Driver turnover, known as churning in the trucking industry, is a very expensive and time-consuming issue for trucking companies, mainly because recruiting and training new commercial drivers is a huge undertaking. But churning also impacts safety and employee morale. That is, safety data reveals that truckers who change jobs frequently have more crashes than those with stable employment. So why do fleet managers have such a hard time retaining drivers?
One problem may be the lack of a driver retention plan. Fleet managers work hard to recruit safe drivers but then fail to take the measures necessary to keep them. Like employees in other sectors of the workforce, drivers who feel underpaid or unappreciated tend to look to other employers for a better position.
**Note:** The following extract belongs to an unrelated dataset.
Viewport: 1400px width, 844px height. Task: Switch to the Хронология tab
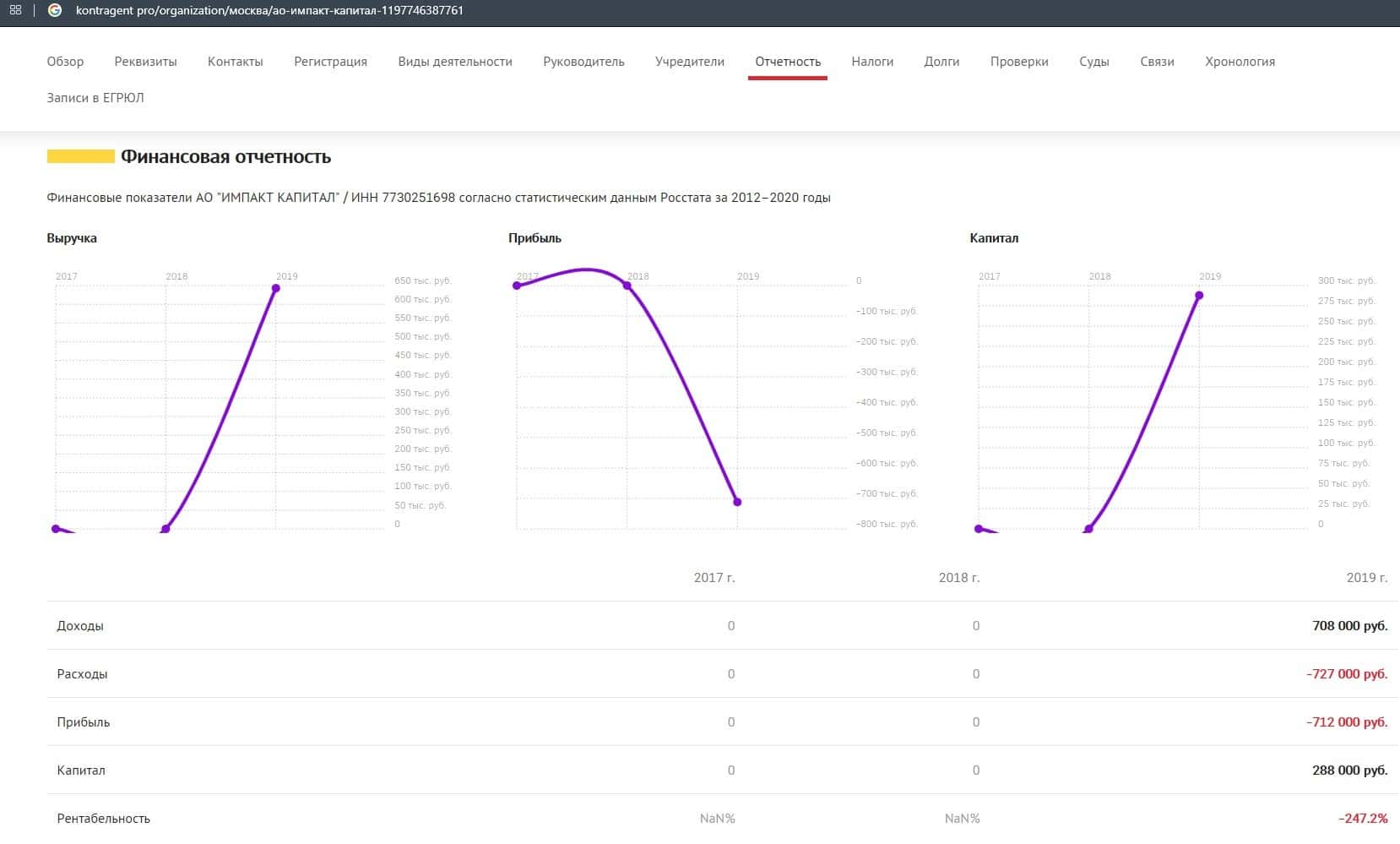tap(1240, 62)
Creating a driver retention plan can help companies keep their fleet’s best drivers.
And doing so is increasingly important for businesses that can’t afford to have parked trucks. As the shortage of qualified commercial drivers continues to challenge businesses with interstate-transportation needs, many companies are taking note of what private fleets (which generally have greater success in retaining their drivers) are doing to entice their drivers to stick around.
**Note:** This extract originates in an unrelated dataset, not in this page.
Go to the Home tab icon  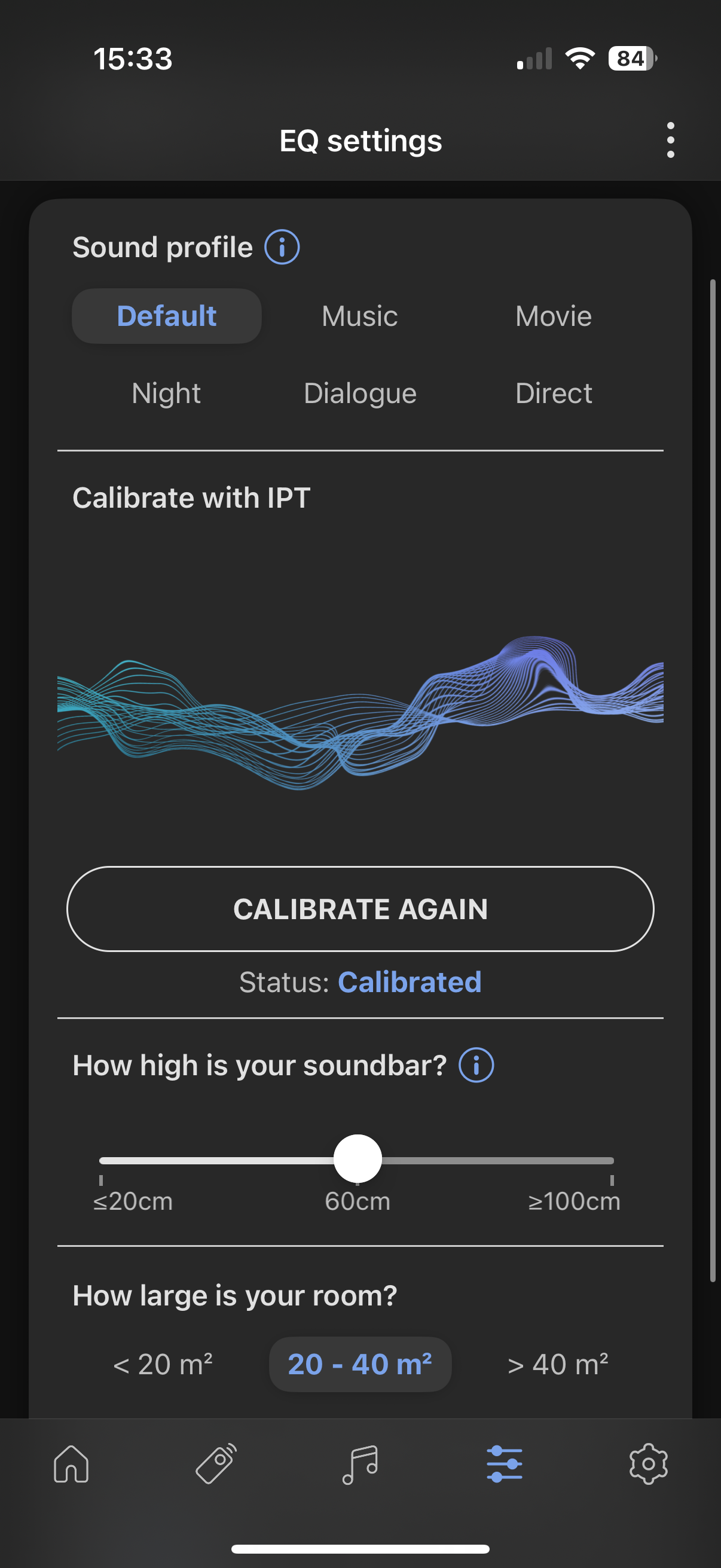[x=71, y=1464]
Here are five strategies that can improve the workplace for truckers and reduce turnover:
Add a Fleet Management Program
While many drivers may balk at the mention of a fleet management program — no one loves the idea of Big Brother keeping tabs on them — the fact is that a well-run program that automatically logs mileage, time allocations and fuel management can actually improve driver retention. For starters, when a manager uses a fleet management system to improve safety and compliance across a team, it’s easier to identify and reward drivers who are performing well; this boosts morale and retention.
Drivers who don’t know what’s happening in the fleet or company are more like to leave, particularly if changes are implemented and drivers sense they’re getting the short straw. Smart fleet managers communicate why certain decisions are made and how changes help the company, the fleet and drivers themselves. For example, if speed-governing is added to a fleet, drivers need to know why and what’s in it for them.
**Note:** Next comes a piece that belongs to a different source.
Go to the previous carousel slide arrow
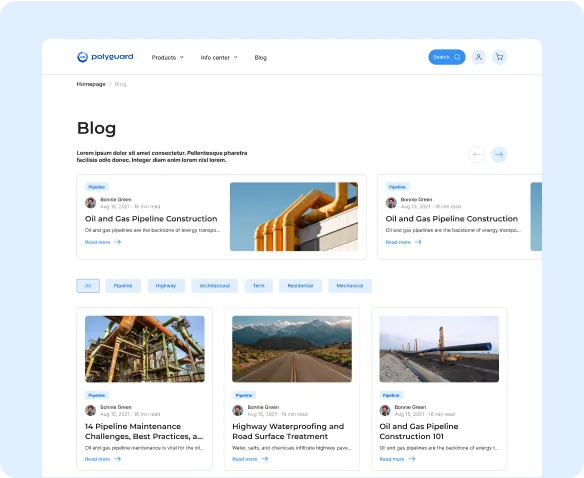 pyautogui.click(x=476, y=154)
Also remember that communication is a two-way street. If drivers have something to say, managers need to listen. Effective managers ask employees to share ideas and opinions on decisions and they request suggestions for improvement. Drivers are on the road with the company’s equipment; they can provide valuable insight to what changes can improve the system. So survey drivers and find out where the company is getting it right and how it can potentially improve. This not only provide management with important information; it tells drivers that their opinion matters.
Reward Drivers for Good Performance and Loyalty
Like every type of employee, drivers like to be rewarded when they do a good job. Rewards can come in the form of bonus pay or a raise, but sometimes public recognition is rewarding, too. Has someone reached the million-mile milestone? If so, he or she deserves some appreciation. Does a driver have a safe record? Something as simple as a “safe driver” sticker can mean a lot. Fleet managers can also recognize drivers who are compliant with company rules by posting their photo in the lounge or lobby so others can see their recognition.
Yes, rewarding good employees may cost some money, but this kind of investment will never cost a business more than recruiting and training a new driver.
Demonstrate Respect for Drivers
Drivers are an integral part of a transportation- or shipping-centered business. Without qualified drivers, the fleet is grounded. Yet drivers often hear things like, “You’re just a driver.” When a person feels disrespected and expendable, going somewhere else is a natural response. Fleet managers can show respect to their drivers by recognizing good performance, treating them as an important component of the operation, sharing relevant information and telling them the truth. Drivers who feel respected and valued are more likely to stick around than those who feel belittled by managers and marginalized by their employer organization.
A driver cannot deliver a load if he’s stuck at a repair shop with a broken axle. Drivers who take pride in what they do don’t want to work in a rusted malfunctional truck. Mechanical problems occur in even the best operations, but fleet managers should keep equipment well maintained and replace it when it gets old and worn out. This is good workplace practice, and drivers appreciate this attention to their professional environment.